The last tool in the DALN Database Toolkit offers a chronological view of the database. As with other tools such as the Random View generator and the Google Earth map, users can click on a link in the tool and go directly to a narrative's entry in the DALN, thus providing a direct link between reading the database and close reading of individual narratives.
DALN Timeline allows users to visualize the time periods referred to by narrators whose stories are archived in the DALN—at least, by those who provided that information. It also strikingly reveals the chronological coverage of the archive in a manner that reading individual narratives cannot. For example, the timeline graphically highlights the urgency of recording literacy narratives by senior citizens if we wish to include their recollections in the DALN: the archive's holdings for a each decade shrink dramatically as one looks back in time. To explore the DALN Timeline, open the file DALN_SIMILE_Timeline_OverviewTop.html (inside the folder named DALNTimeline_KeepFilesTogether) in a Web browser and follow the directions at the top of the page.

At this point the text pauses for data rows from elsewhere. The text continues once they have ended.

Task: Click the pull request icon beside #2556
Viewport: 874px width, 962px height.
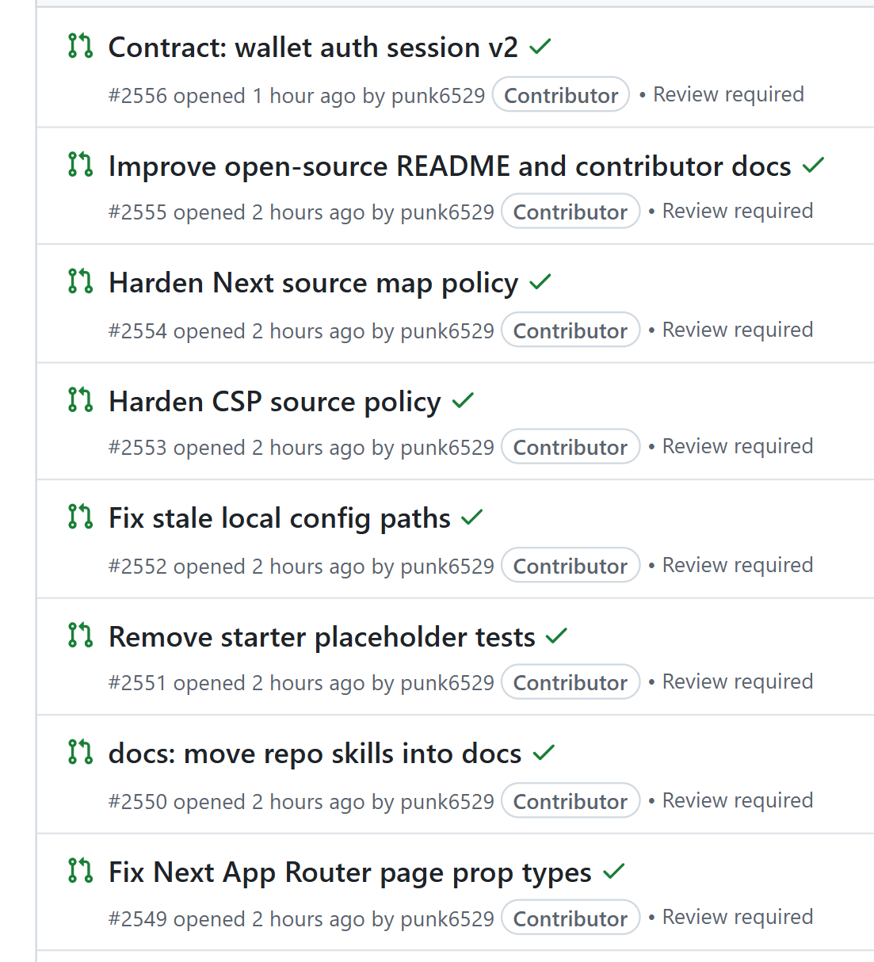Action: pos(80,46)
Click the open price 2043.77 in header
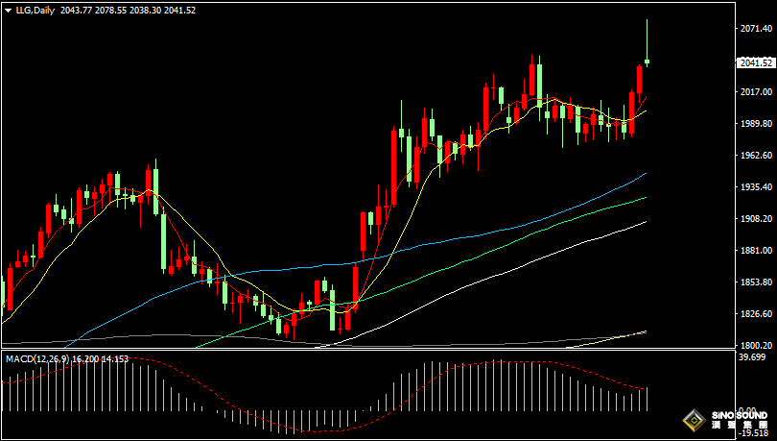 pos(76,10)
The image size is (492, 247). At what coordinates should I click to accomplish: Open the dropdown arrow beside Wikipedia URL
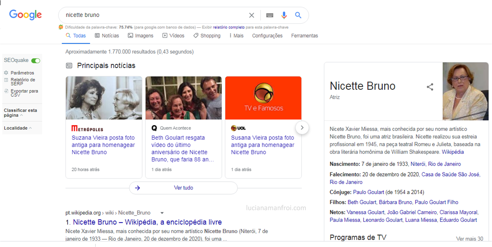click(162, 213)
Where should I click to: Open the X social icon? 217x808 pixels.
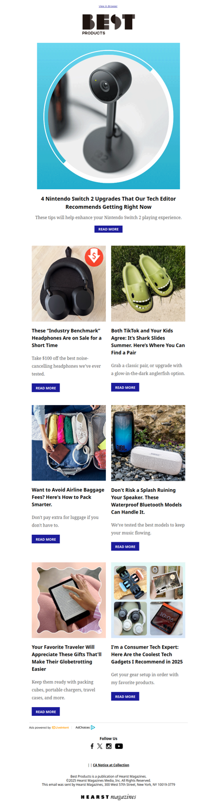(99, 746)
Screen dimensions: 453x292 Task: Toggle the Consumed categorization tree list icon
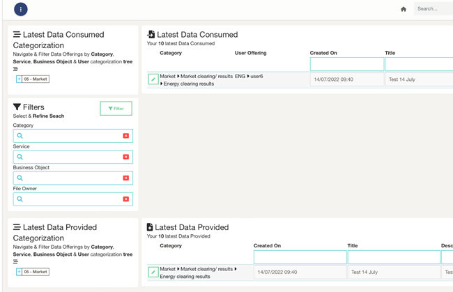(x=15, y=69)
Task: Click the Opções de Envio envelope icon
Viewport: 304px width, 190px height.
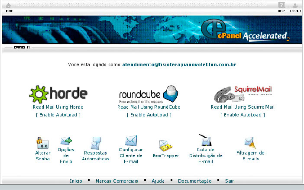Action: [66, 141]
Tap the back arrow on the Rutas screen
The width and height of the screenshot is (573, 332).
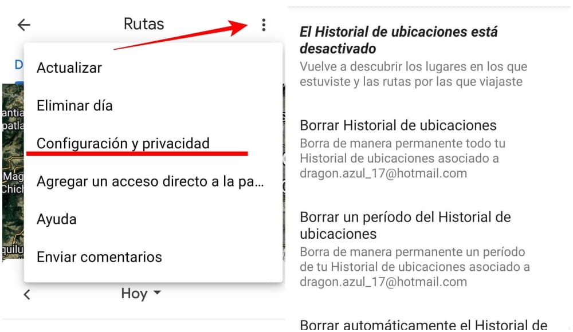[x=24, y=25]
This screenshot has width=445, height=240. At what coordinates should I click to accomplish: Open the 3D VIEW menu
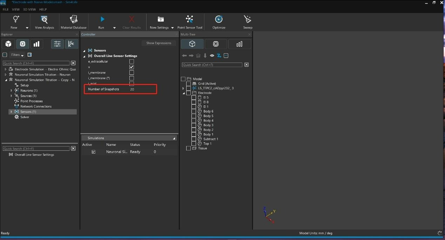(x=29, y=9)
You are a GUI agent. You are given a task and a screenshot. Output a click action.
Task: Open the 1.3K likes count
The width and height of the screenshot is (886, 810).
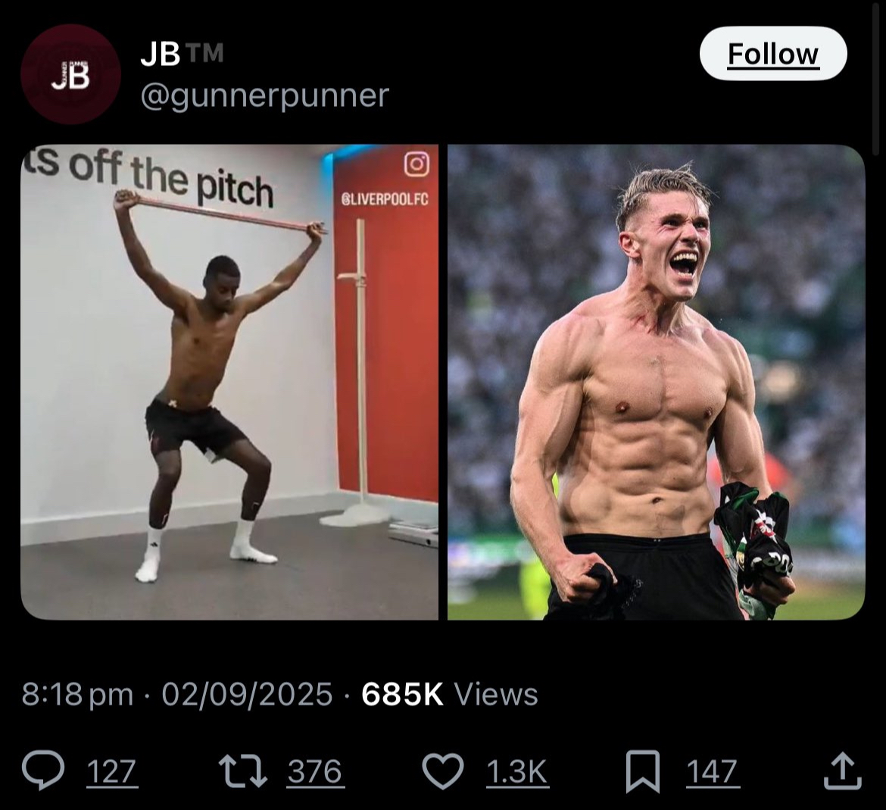pyautogui.click(x=516, y=771)
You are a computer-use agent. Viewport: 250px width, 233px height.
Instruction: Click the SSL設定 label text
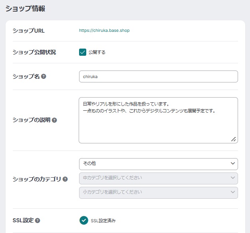[x=23, y=220]
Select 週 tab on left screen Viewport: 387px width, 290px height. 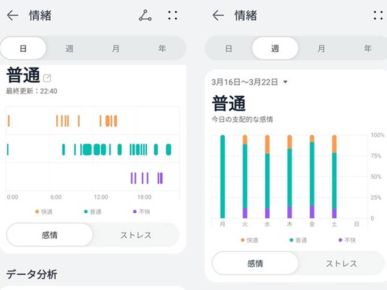[69, 48]
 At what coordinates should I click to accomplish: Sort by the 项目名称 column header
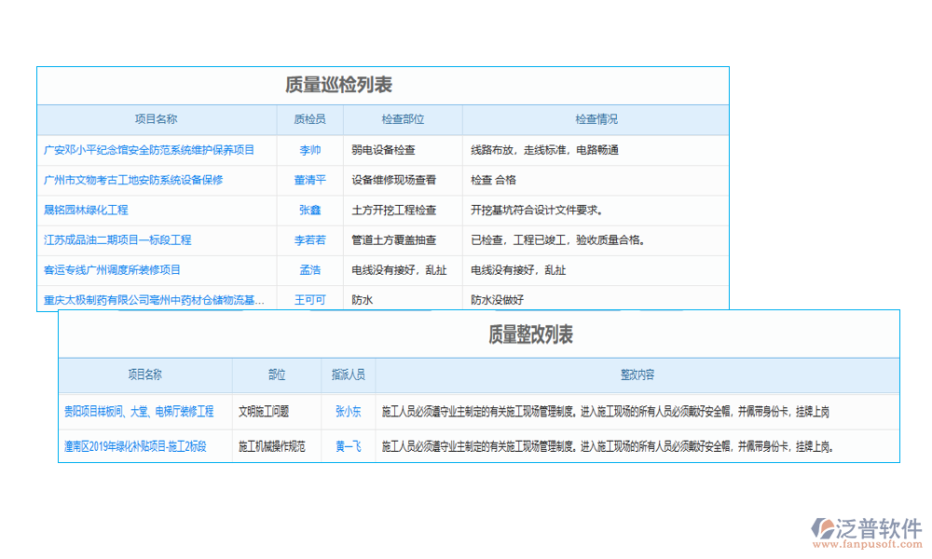155,119
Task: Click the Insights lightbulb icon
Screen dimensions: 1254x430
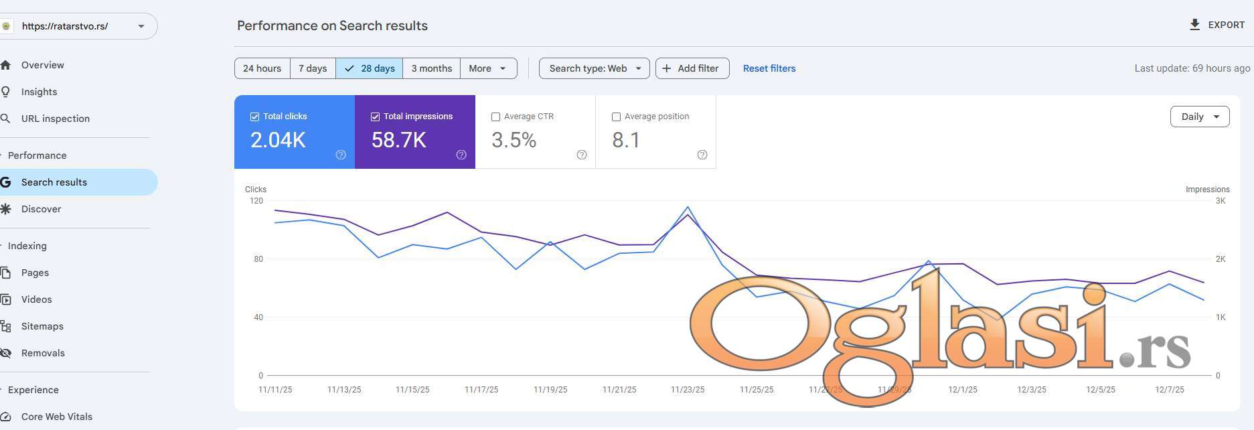Action: point(6,92)
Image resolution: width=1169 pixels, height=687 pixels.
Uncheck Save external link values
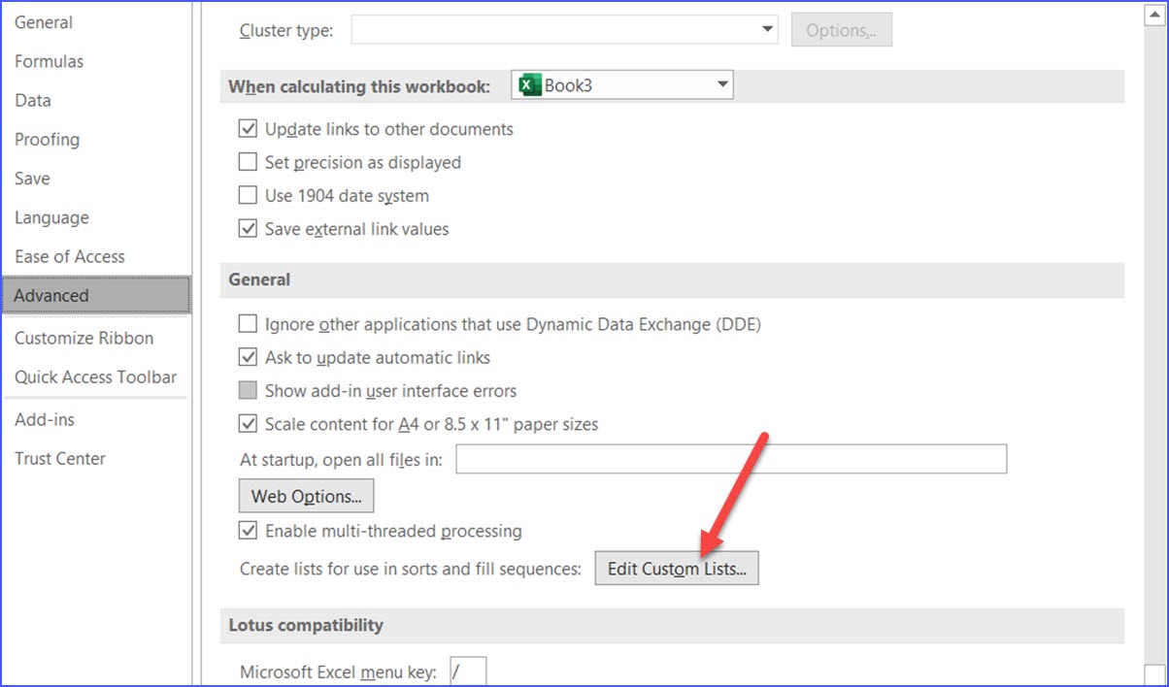click(x=248, y=228)
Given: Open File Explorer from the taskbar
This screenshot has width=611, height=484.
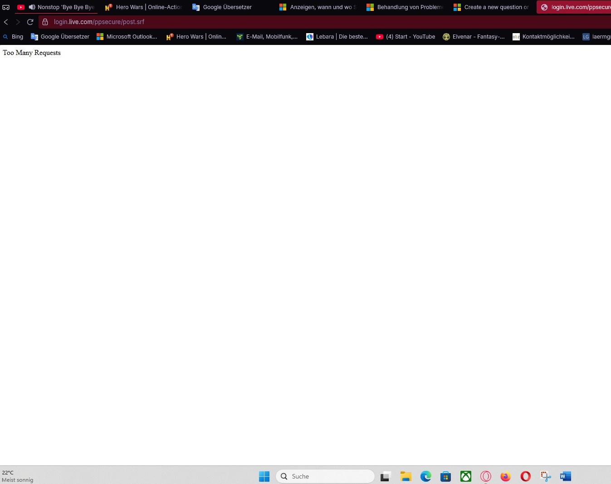Looking at the screenshot, I should pos(406,476).
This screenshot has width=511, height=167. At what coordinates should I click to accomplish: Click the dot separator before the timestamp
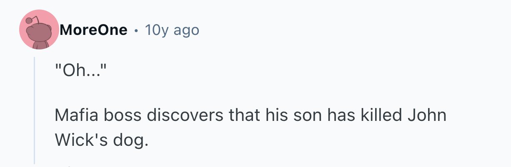point(136,30)
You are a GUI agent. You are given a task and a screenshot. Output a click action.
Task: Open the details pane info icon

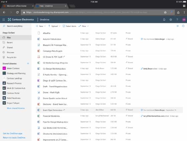[183, 26]
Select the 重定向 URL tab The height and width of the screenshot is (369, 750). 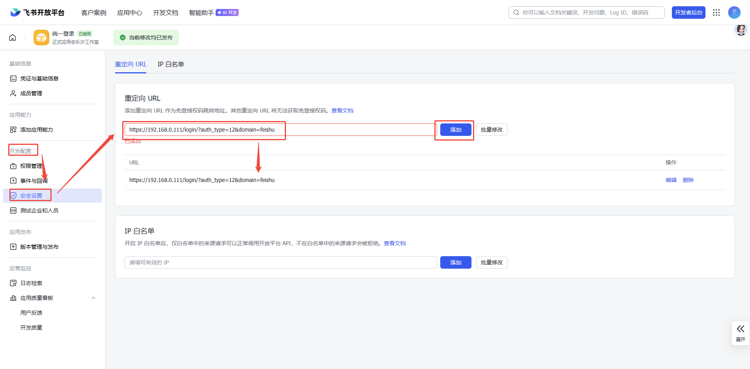pyautogui.click(x=130, y=64)
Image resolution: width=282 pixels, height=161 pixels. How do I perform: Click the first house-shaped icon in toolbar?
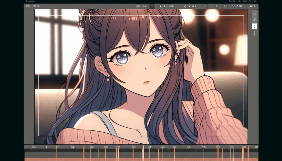[x=204, y=6]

The DALN Timeline tools raise another issue, however, that applies to all of the tools in the toolkit—the data represented in it are already outdated. The DALN is managed as an archive dedicated to preserving and providing access to cultural assets. Accordingly, the curators and systems administrators who watch over the collection exercise great care to protect the integrity of the data and metadata once they are deposited in the archive. As much as possible, the information content of the digital files is protected from loss or change, even if it must eventually be migrated to new physical media or file formats. These efforts at stability notwithstanding, the collection keeps growing, as does the usage data related to existing items in the collection, and the format of contributions will no doubt change as digital technology changes. Beyond the DALN, new tools for digital data analysis and visualization emerge continually. Reading the database, as we have explored it here, means not only analyzing the existing database in concert with close reading of individual narratives in order to discover networks of relationship in which meaning arises, but also tracking the evolving nature of the database, the data within it, and the capabilities and applications of tools for data analysis that can complement our reading of individual narratives.